__Task requirements__: Reproduce nothing but the lines from the start of the material through the line that includes "German Brass (774, 246)", both ends included, and omit every picture.

__Materials provided__:
------------

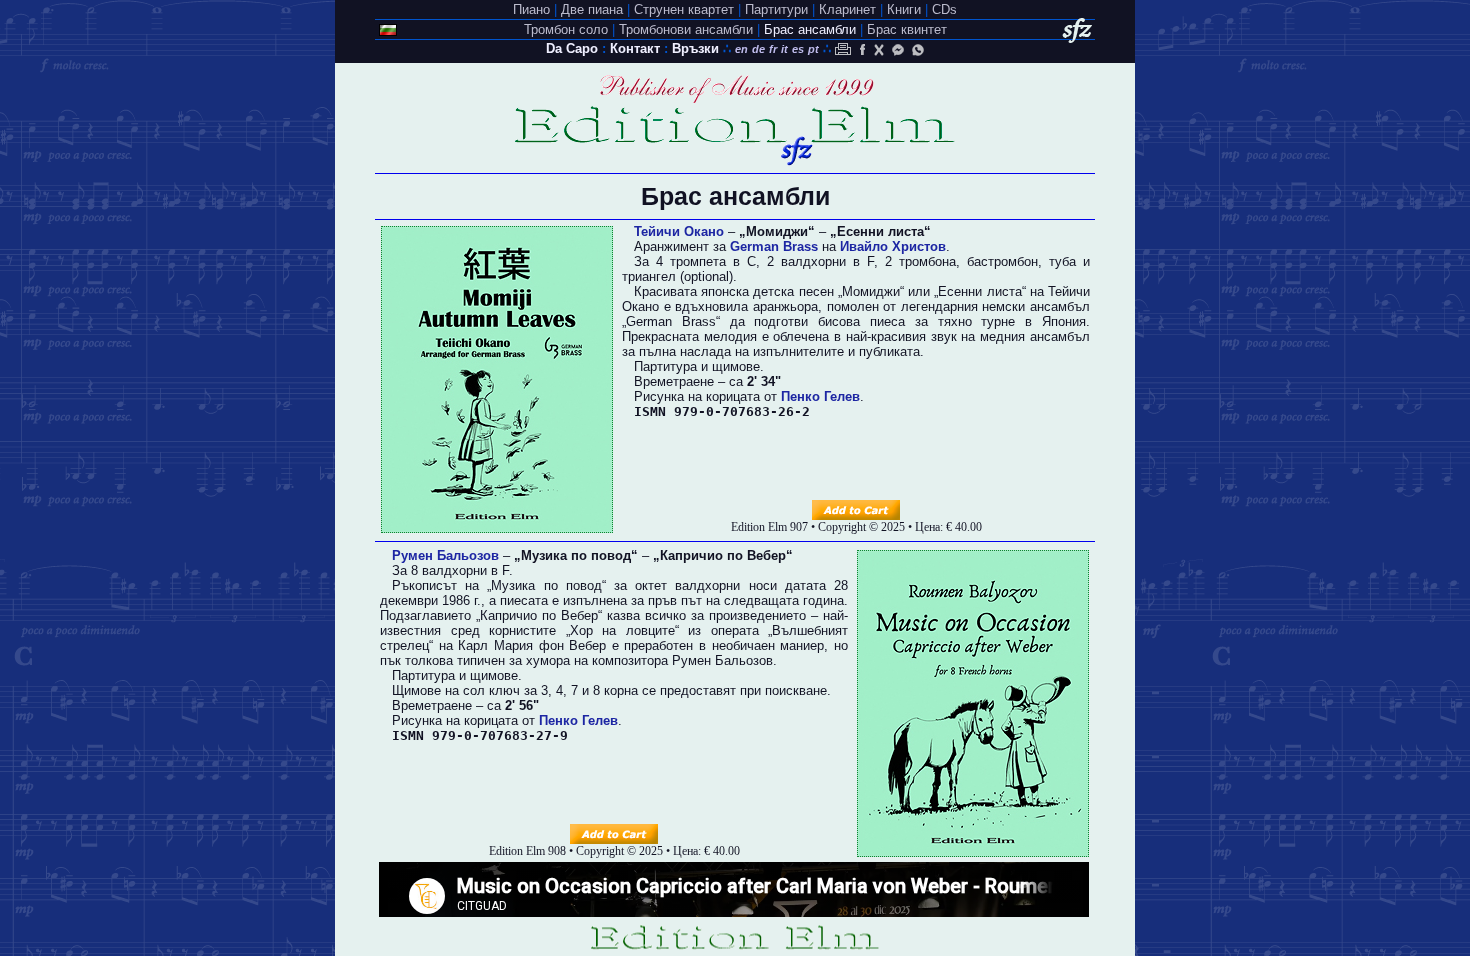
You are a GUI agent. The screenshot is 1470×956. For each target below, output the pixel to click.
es (798, 49)
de (758, 49)
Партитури (776, 9)
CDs (944, 9)
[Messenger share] (898, 49)
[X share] (879, 49)
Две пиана (592, 9)
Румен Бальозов (445, 555)
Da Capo (572, 48)
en (741, 49)
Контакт (635, 48)
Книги (904, 9)
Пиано (531, 9)
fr (773, 49)
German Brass (774, 246)
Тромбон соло (566, 29)
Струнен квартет (684, 9)
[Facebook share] (861, 49)
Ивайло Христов (893, 246)
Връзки (695, 48)
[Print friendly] (843, 49)
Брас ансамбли (810, 29)
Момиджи (871, 291)
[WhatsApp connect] (918, 49)
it (784, 49)
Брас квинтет (907, 29)
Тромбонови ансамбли (686, 29)
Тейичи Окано (679, 231)
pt (813, 49)
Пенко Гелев (820, 396)
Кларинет (847, 9)
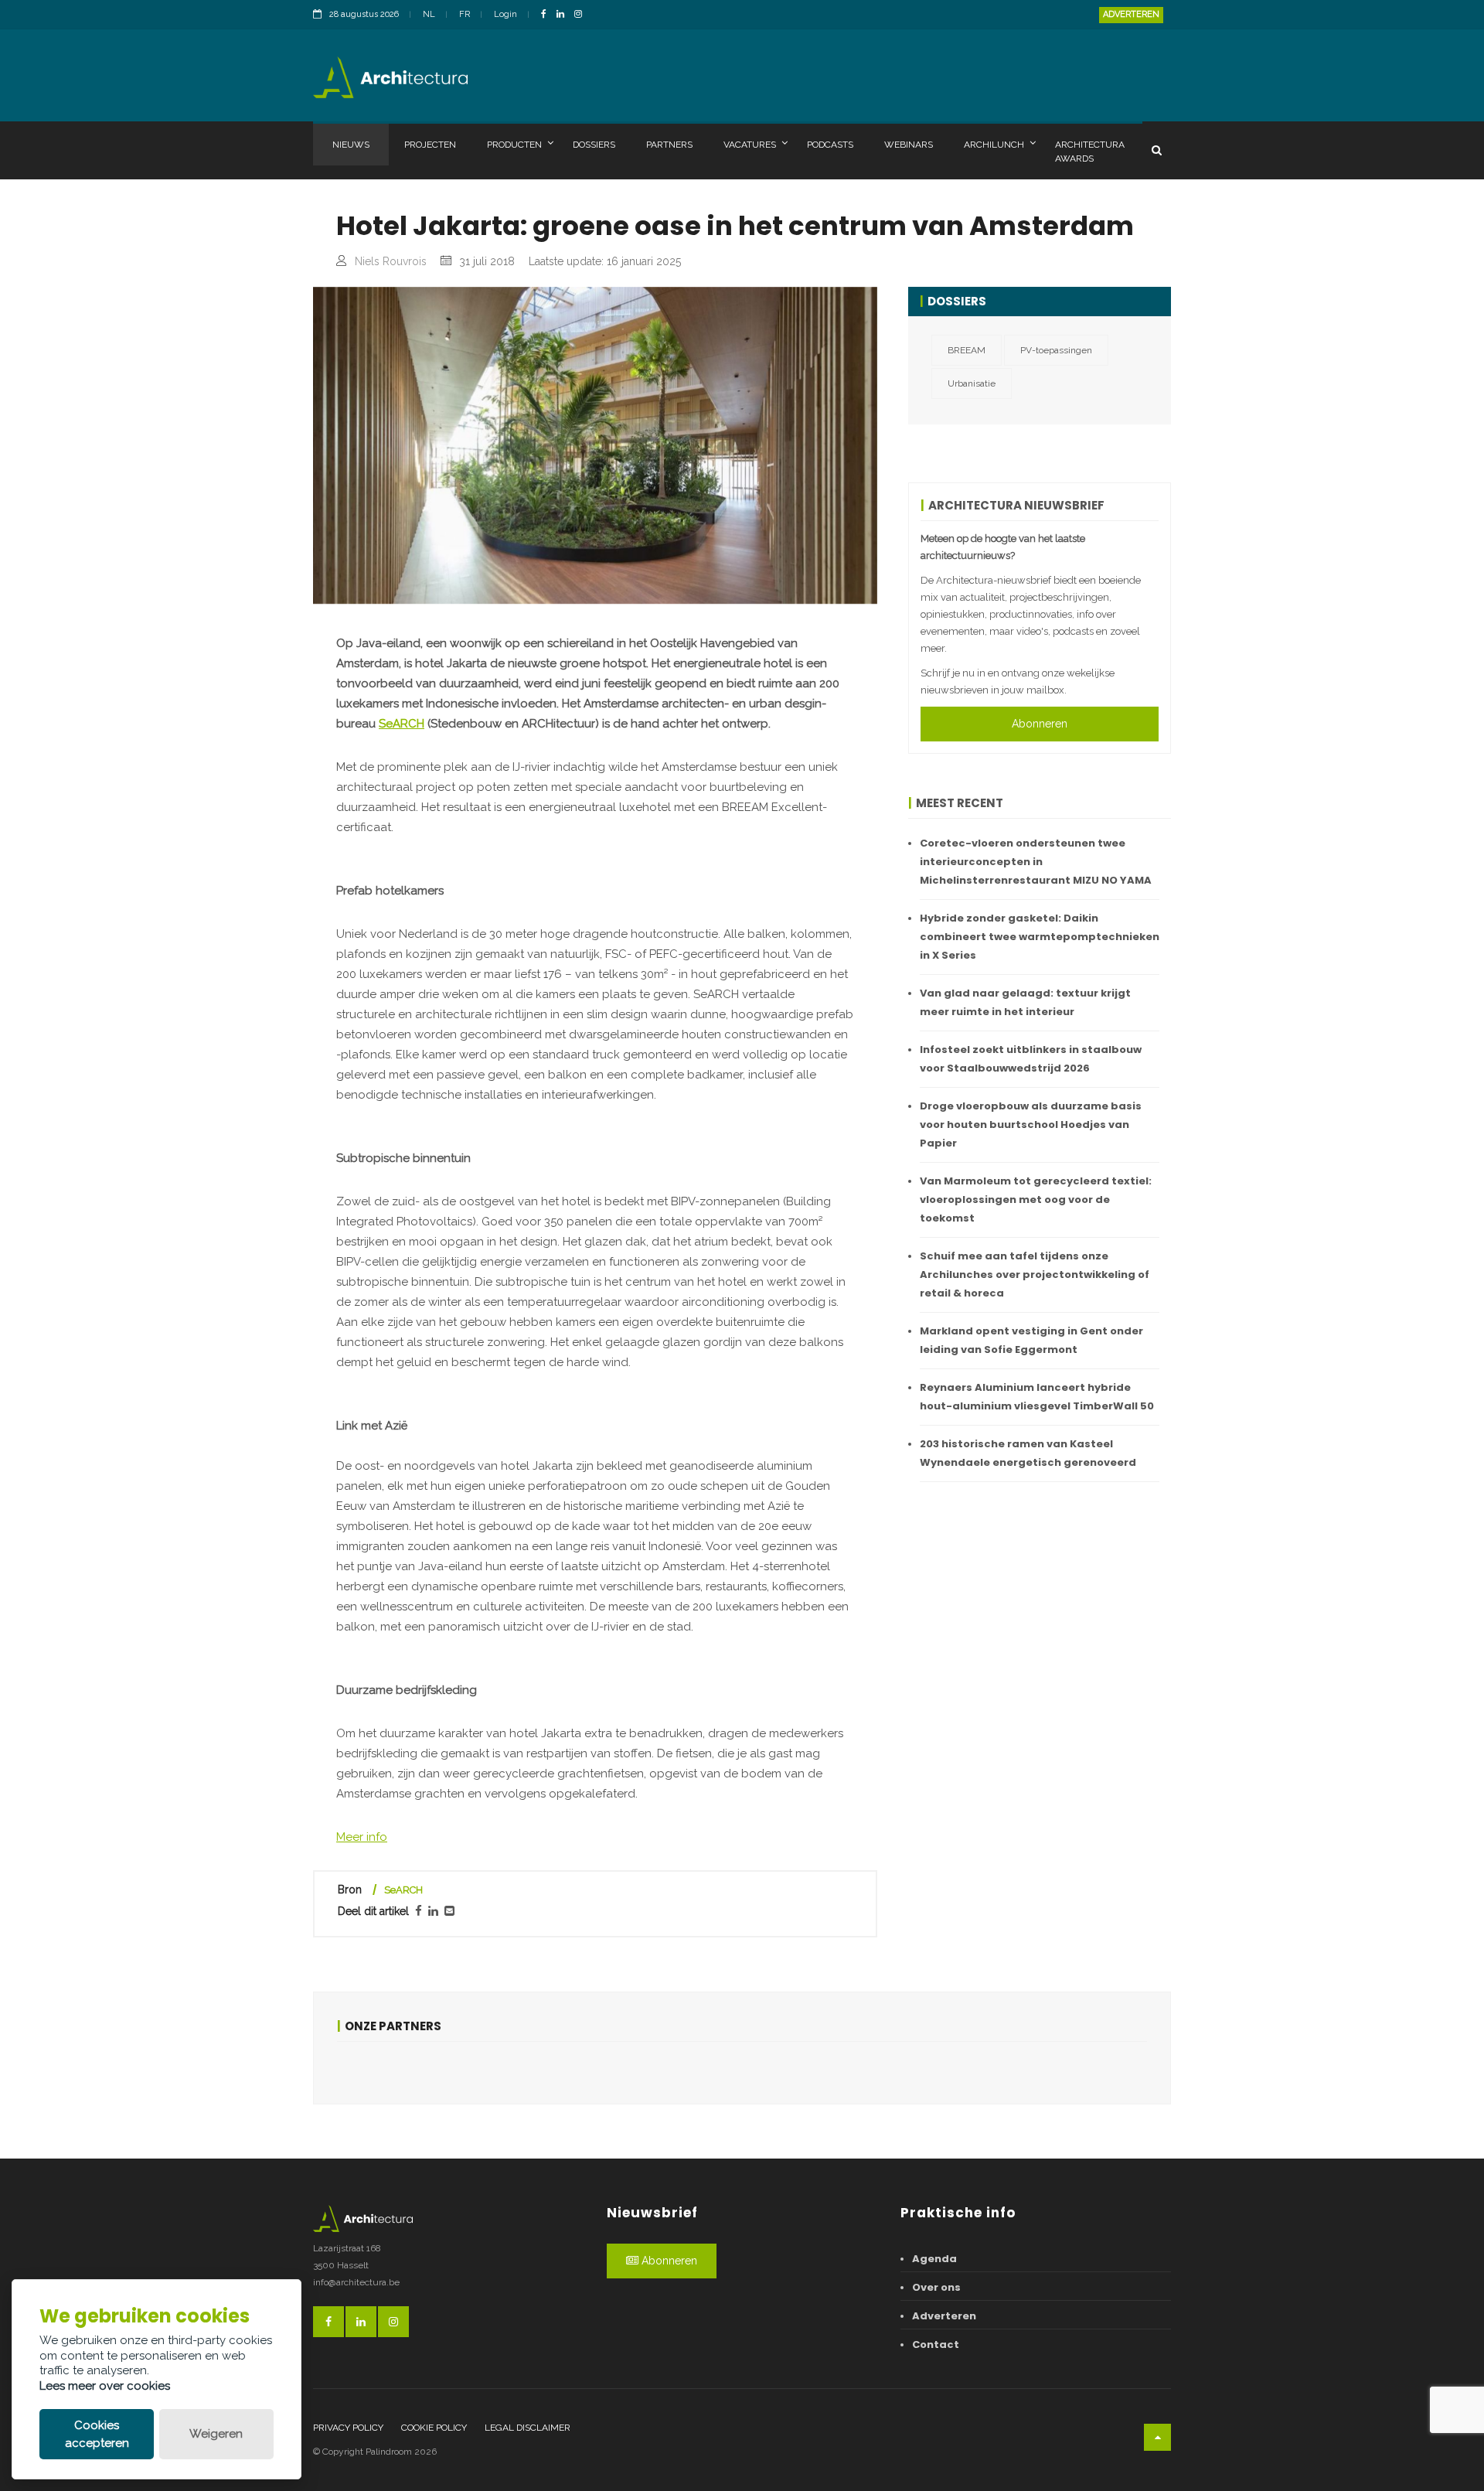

------------

__Problem solution__:
You are a GUI agent. The screenshot is 1470×956. For each target below, output the pixel to click.
es (798, 49)
de (758, 49)
Партитури (776, 9)
CDs (944, 9)
[Messenger share] (898, 49)
[X share] (879, 49)
Две пиана (592, 9)
Румен Бальозов (445, 555)
Da Capo (572, 48)
en (741, 49)
Контакт (635, 48)
Книги (904, 9)
Пиано (531, 9)
fr (773, 49)
German Brass (774, 246)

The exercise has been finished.